## TRY IT
Write exactly, with no line omitted or added, the span beginning at the line that holds "Screen dimensions: 1280x800" and ending at the last line of the records.

## LISTED ENTRIES
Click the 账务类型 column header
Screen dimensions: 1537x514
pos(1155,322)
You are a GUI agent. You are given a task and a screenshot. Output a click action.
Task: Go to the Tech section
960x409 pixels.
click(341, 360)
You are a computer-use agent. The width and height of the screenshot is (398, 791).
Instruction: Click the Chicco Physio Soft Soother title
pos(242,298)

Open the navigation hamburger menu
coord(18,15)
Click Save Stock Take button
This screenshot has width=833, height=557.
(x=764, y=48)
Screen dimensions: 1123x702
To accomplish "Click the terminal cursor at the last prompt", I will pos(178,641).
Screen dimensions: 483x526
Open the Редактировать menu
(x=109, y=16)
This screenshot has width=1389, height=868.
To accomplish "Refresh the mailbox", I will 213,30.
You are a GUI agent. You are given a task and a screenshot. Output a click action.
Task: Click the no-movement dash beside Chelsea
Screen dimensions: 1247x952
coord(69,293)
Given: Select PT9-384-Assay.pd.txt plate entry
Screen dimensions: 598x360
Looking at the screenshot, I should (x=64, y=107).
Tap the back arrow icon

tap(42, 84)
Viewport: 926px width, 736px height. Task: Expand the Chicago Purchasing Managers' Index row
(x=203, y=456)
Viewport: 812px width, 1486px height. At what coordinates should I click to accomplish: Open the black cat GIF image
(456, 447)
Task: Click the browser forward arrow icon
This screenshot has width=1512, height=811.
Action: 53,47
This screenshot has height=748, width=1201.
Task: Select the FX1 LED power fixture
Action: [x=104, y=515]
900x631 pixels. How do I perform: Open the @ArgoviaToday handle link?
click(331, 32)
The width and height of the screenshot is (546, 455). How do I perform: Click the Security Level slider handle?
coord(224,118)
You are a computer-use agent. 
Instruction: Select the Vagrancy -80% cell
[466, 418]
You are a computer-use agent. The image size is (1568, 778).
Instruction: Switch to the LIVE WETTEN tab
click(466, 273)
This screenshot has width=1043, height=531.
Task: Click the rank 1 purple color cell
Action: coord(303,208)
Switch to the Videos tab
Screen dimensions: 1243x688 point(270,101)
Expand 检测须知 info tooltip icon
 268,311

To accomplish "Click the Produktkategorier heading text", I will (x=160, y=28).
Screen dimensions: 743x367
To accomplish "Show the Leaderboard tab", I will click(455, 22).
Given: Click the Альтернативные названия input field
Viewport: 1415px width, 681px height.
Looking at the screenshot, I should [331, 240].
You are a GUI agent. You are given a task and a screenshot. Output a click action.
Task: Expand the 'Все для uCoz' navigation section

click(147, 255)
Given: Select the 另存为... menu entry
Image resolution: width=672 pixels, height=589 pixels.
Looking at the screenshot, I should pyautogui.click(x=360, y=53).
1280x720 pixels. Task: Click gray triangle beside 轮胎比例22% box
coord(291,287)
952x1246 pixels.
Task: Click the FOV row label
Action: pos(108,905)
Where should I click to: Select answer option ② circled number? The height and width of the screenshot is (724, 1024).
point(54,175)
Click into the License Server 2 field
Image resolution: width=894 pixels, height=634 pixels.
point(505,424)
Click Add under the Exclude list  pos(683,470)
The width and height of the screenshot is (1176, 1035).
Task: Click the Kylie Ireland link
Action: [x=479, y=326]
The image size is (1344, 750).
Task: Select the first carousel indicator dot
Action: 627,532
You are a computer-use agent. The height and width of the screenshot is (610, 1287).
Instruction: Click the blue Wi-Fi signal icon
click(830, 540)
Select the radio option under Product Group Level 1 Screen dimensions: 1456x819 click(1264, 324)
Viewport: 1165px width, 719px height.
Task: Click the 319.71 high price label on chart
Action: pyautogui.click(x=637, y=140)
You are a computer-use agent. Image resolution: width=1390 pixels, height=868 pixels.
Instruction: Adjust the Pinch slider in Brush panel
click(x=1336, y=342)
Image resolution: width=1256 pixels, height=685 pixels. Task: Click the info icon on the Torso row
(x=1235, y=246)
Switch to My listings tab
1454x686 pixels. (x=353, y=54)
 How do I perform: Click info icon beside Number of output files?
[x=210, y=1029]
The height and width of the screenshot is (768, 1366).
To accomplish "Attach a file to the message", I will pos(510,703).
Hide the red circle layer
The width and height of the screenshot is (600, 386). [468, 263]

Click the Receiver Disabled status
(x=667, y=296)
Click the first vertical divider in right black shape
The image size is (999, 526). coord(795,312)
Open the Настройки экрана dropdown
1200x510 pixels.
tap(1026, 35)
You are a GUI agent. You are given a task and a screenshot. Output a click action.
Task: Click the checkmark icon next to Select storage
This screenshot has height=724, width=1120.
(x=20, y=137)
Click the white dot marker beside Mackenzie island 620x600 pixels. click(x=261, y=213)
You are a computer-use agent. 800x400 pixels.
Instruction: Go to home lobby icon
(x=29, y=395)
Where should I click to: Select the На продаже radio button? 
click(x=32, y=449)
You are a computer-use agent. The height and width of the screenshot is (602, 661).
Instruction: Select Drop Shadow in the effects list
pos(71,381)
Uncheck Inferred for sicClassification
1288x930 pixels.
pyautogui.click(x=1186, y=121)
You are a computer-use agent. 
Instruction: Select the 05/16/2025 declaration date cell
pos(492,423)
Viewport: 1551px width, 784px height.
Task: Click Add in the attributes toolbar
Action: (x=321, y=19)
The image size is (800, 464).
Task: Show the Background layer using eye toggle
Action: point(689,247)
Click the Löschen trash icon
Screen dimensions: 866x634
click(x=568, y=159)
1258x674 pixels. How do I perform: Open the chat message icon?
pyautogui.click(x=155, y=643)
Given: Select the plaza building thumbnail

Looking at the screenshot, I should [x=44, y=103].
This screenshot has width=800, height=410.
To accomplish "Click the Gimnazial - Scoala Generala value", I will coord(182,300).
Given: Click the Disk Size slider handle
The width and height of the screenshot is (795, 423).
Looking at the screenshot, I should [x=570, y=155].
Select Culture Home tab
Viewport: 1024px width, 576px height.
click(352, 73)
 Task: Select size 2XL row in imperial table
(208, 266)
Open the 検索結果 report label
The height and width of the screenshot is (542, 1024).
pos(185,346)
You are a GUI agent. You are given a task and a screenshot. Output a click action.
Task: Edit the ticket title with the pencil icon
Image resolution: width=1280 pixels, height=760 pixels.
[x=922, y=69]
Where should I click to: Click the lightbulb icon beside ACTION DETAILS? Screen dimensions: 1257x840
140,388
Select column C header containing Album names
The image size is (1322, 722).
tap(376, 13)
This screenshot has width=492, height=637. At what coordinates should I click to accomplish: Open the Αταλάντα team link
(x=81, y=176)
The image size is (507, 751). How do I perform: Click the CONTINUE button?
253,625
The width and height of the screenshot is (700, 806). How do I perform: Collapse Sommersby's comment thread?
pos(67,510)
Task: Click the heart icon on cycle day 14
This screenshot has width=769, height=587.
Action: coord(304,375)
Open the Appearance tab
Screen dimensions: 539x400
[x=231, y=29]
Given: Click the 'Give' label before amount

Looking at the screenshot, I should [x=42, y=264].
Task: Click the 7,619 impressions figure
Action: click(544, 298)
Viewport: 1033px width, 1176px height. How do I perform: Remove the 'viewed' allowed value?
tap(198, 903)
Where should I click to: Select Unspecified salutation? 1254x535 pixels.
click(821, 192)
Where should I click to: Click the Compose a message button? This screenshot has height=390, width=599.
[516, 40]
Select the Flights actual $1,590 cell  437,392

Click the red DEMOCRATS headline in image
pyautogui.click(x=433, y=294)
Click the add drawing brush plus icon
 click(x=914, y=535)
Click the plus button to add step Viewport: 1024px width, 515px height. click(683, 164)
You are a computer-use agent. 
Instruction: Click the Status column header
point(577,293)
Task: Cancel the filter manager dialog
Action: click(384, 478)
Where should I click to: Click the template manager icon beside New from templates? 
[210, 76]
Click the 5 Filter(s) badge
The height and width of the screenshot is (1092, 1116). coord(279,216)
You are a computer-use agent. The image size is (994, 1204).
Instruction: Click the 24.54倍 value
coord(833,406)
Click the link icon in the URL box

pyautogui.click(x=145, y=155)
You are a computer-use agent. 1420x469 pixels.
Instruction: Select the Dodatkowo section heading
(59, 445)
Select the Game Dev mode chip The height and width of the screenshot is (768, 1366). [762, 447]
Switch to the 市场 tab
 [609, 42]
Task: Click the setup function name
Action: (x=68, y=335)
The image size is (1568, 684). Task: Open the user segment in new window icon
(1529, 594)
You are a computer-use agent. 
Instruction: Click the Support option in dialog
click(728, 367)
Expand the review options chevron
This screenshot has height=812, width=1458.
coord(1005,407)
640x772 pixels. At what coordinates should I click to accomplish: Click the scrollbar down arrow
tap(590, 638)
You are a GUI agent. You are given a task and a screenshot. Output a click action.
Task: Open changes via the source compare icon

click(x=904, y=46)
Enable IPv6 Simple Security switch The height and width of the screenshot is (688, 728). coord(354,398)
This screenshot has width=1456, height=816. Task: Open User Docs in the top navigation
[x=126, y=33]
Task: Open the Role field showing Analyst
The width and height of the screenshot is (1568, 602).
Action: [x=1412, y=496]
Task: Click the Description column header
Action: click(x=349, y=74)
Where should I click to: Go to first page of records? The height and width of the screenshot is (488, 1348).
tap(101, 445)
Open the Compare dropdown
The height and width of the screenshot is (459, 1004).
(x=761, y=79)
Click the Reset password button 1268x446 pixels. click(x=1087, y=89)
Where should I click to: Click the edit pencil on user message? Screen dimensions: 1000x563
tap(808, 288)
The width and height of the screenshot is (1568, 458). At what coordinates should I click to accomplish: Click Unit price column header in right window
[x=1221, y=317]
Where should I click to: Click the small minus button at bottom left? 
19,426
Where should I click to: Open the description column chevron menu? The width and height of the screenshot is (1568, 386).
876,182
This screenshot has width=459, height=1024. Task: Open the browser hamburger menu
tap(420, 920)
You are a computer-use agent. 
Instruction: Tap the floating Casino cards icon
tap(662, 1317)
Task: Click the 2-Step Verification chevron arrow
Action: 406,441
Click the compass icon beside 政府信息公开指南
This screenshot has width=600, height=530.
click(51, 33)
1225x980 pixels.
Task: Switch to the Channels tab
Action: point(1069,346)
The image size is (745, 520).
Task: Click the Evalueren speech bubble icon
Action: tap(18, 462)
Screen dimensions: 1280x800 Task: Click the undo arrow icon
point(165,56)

## RESPONSE AREA
Screen dimensions: 1280x800 Task: Click the undo arrow icon
point(165,56)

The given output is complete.